Despite repeated attempts, he could not get through the speech without laughing. He eventually had to abandon the attempt and let a cabinet colleague take over.

A video of the hysterical minister has now gone viral on Israeli websites.


I have had these silent paroxysms of laughter, forcing me to throw up my arms and legs in my extra small cubicle for the past one year and a half. This is because editing e-governance copies is one of my many responsibilities.


So, for Mr. Piron, I have better usages to offer — which I have collected and neatly preserved in my memory over months of lingual assaults.

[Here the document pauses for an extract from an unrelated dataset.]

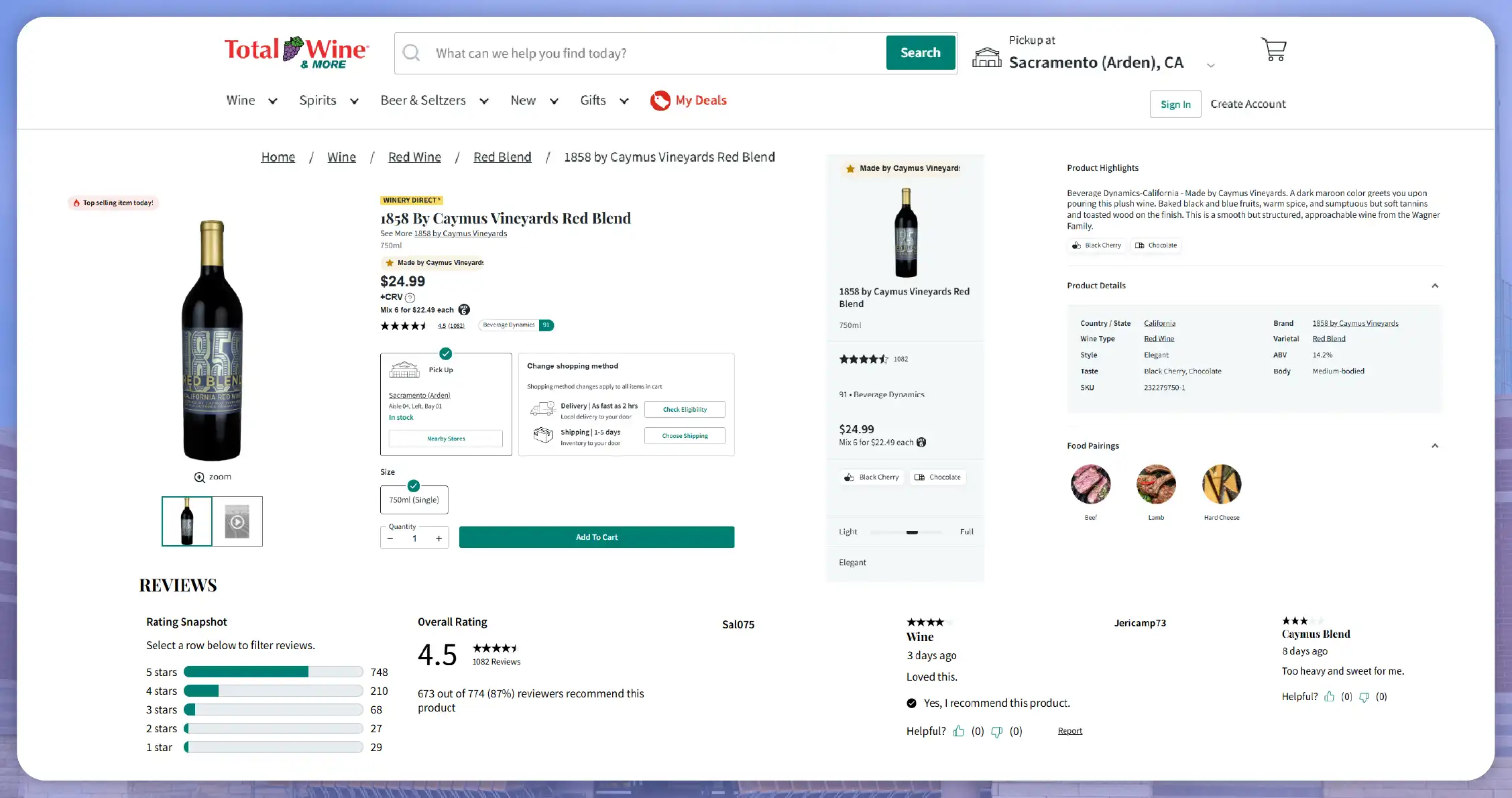Filter reviews by 5 stars row
This screenshot has height=798, width=1512.
pos(273,672)
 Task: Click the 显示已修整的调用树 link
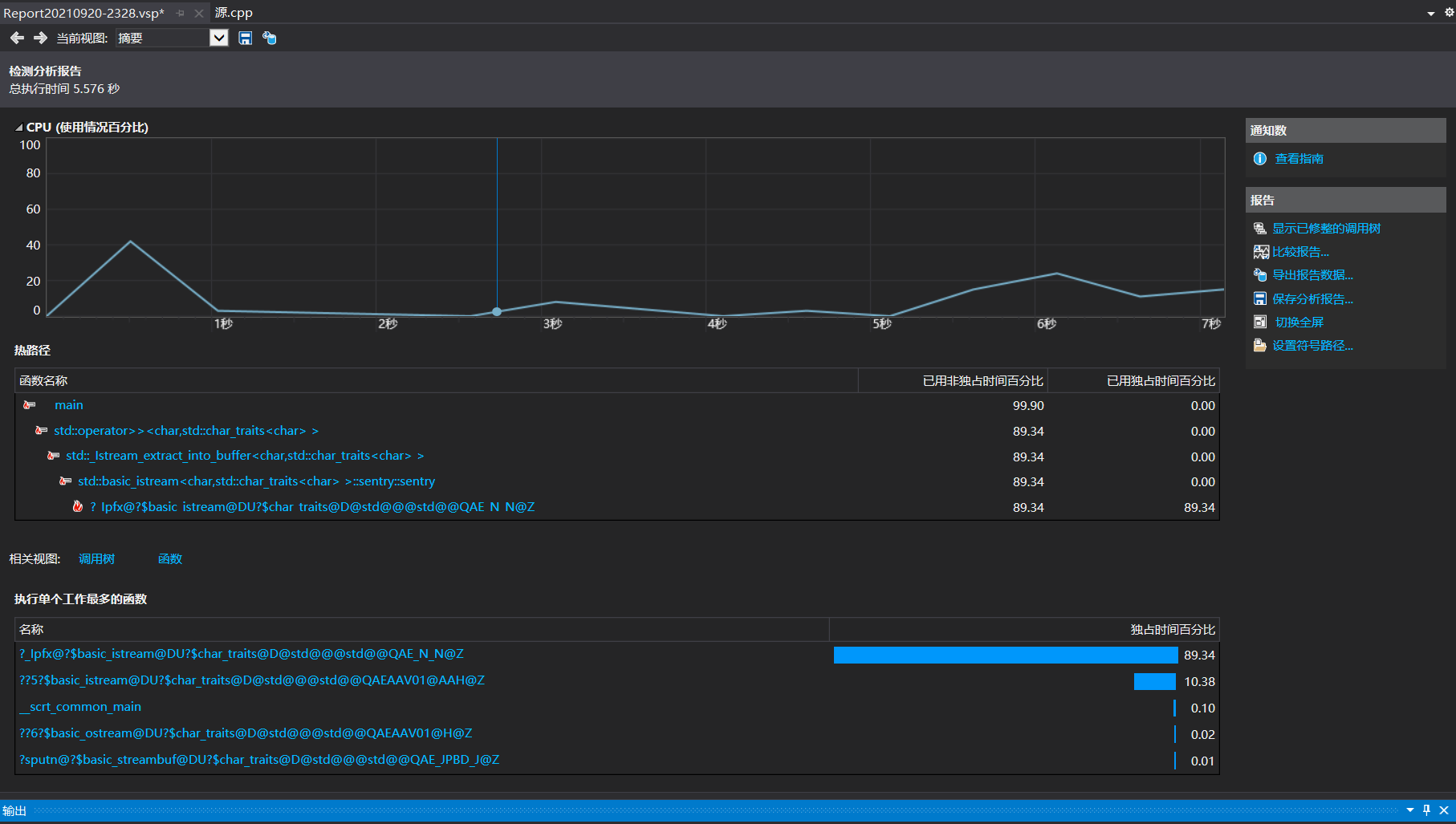(1326, 229)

Over 18 months ago, when I was new here, I asked the guy who headed the egov section then (and always wore a necktie with pin and insisted that ‘e’ in the e-governance will be small case while ‘G’ will always be capital) if ‘penetration’ was actually necessary — more so since it carries a strong sexual innuendo and can be easily replaced with the sober ‘outreach’ or ‘spread’. He sported the grin of an almost pervert and told me curtly that it was a ‘technical’ usage and could not be replaced.

I moved on. And laughed silently until I came across accompanying adjectives and burst into cachinnations.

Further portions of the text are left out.